Rock in Rio: 14 pessoas são resgatadas de trabalho análogo à escravidão

Empresa que organiza o Rock in Rio foi diretamente responsabilizadaDivulgação/ Rock in Rio

Uma operação formada por auditores fiscais da Superintendência Regional do Trabalho do Rio de Janeiro e procuradores do Ministério Público do Trabalho da 1ª Região, resgatou 14 trabalhadores submetidos a condições análogas à escravidão durante a edição de 2024 do Rock in Rio, nesta semana.

A organizadora do evento foi diretamente responsabilizada.  

O resgate teve início em 22 de setembro, durante uma fiscalização para verificar o cumprimento de obrigações trabalhistas por expositores, comerciantes e contratantes de músicos. Os detalhes foram divulgados em uma coletiva de imprensa realizada nesta quarta-feira (18).  

De acordo com os fiscais, os trabalhadores enfrentavam jornadas exaustivas, chegando a 21 horas de trabalho consecutivas, com apenas três horas de descanso. “Eles começavam às 8h e iriam até as 17h.

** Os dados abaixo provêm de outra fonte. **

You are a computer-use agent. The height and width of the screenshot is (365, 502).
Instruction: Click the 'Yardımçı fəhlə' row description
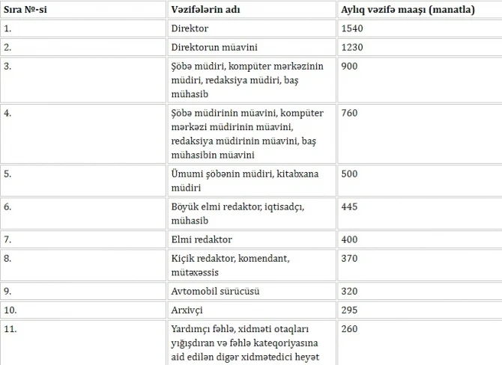pos(245,343)
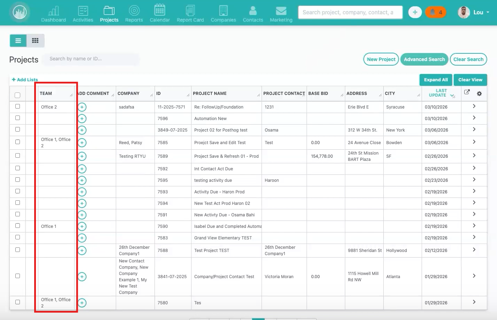Expand the Re: FollowUp/Foundation row chevron
The height and width of the screenshot is (320, 497).
[474, 106]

Depois, o supervisor perguntava: quem quer dobrar? E eles iam até as 5h da manhã, retornando apenas três horas depois. Onde dormiam? No chão, em cima de jornal, papelão, usando mochila como travesseiro, em banheiros improvisados, um verdadeiro lixo”, relatou o auditor fiscal Alexandre Lyra, coordenador da operação.  

Os 14 trabalhadores encontrados dormiam precariamente em papelões, sacos plásticos e lonas. Parte das mulheres tomava banho de canequinha no banheiro feminino, retirando a maçaneta da porta para evitar invasões. “Era uma jornada exaustiva, carregavam peso, sem recomposição de energia e alimentação adequada. Segundo eles, até a marmita chegava azeda”, destacou Lyra.  

Condições degradantes  

Os trabalhadores atuavam como carregadores de grades, equipamentos, bebidas e estruturas metálicas, além de auxiliarem na limpeza. Contratados com a promessa de receber diárias entre R$ 90 e R$ 150, muitos não receberam os valores integrais.  

A força-tarefa identificou três elementos que configuram trabalho escravo contemporâneo, conforme o artigo 149 do Código Penal: condições degradantes, jornadas exaustivas e trabalho forçado.

“É como a imagem clássica de escravidão rural: barraco de lona, necessidades fisiológicas no mato e água compartilhada com animais, mas no ambiente urbano do Rock in Rio”, explicou Lyra.  

Responsabilização da organizadora   

Foram lavrados 21 autos de infração contra a empresa terceirizada FBC Backstage Eventos Ltda. e 11 contra a organizadora do evento, Rock World S.A., que foi diretamente responsabilizada. A empresa contratante deixou de garantir condições dignas de trabalho e a fiscalização necessária para evitar irregularidades.  

Apesar de a legislação permitir a terceirização, ela exige que a contratante monitore as condições oferecidas pela prestadora de serviços. Segundo a força-tarefa, as empresas envolvidas se recusaram a assinar um Termo de Ajustamento de Conduta (TAC). O Ministério Público do Trabalho afirmou que adotará medidas legais para prevenir novos casos e assegurar indenizações às vítimas.  

A fiscalização também notificou a empresa que concedeu o certificado de “evento sustentável” ao Rock in Rio e empresas que realizaram ações de divulgação no festival, solicitando explicações sobre as medidas que serão tomadas.  

Reincidência de casos no Rock in Rio  

Esta não é a primeira vez que casos de trabalho análogo à escravidão são registrados no festival. Em 2013, 93 trabalhadores foram resgatados enquanto atuavam para a rede Bob’s. Já em 2015, 17 pessoas foram resgatadas ao vender batatas fritas para a empresa Batata no Cone, também no evento. 

Nos casos anteriores, a organização do Rock in Rio alegou que a responsabilidade era exclusiva das empresas terceirizadas. Desta vez, no entanto, foi considerada diretamente responsável pelas condições identificadas.  

O Código Penal prevê punição a práticas que envolvam trabalho forçado, servidão por dívida, condições degradantes ou jornadas exaustivas.  Entre 1995 e 2024, mais de 63,5 mil trabalhadores foram resgatados em atividades como agropecuária, construção civil, oficinas de costura e serviços urbanos.

Denúncias podem ser feitas pelo Sistema Ipê (ipe.sit.trabalho.gov.br) ou pelo Sistema de Coleta de Denúncias do Ministério Público do Trabalho.